**WHAT THE EXERCISE ASKS**
Read the records below. Copy each line where the string "agent" occurs.

**MATERIAL SUPPLIED**
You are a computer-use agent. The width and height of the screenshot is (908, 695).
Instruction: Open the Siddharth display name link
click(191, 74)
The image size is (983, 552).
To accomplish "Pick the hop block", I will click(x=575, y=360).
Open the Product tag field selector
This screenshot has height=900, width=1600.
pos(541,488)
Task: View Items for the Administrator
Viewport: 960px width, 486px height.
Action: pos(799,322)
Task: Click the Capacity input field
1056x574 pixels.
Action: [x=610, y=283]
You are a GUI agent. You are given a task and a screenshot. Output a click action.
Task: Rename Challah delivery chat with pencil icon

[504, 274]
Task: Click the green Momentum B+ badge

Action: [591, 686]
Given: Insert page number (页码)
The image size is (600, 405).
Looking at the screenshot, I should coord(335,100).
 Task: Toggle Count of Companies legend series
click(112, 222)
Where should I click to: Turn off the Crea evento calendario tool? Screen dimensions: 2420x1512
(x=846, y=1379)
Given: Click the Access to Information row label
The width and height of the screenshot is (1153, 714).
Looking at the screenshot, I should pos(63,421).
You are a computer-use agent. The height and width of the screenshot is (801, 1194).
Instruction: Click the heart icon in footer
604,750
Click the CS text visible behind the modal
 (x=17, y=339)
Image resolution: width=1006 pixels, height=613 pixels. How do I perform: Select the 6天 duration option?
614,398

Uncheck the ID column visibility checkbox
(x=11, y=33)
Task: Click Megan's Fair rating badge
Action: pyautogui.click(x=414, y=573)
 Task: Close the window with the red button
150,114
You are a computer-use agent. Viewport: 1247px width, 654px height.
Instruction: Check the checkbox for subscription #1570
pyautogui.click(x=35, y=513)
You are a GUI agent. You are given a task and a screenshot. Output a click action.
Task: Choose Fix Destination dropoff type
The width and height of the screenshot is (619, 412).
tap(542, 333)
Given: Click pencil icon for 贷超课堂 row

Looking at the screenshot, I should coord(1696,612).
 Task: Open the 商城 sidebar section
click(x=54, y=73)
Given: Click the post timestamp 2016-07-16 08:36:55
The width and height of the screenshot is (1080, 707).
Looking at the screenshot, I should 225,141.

**OUTPUT FOR THIS TASK**
You are a computer-use agent. The width and height of the screenshot is (908, 695).
You are a GUI agent. You are given a task and a screenshot. Output a click action.
You are a computer-use agent. The height and width of the screenshot is (801, 1194).
You are a computer-use agent. Viewport: 1247px width, 654px height.
You are a GUI agent. You are given a task and a screenshot. Output a click action.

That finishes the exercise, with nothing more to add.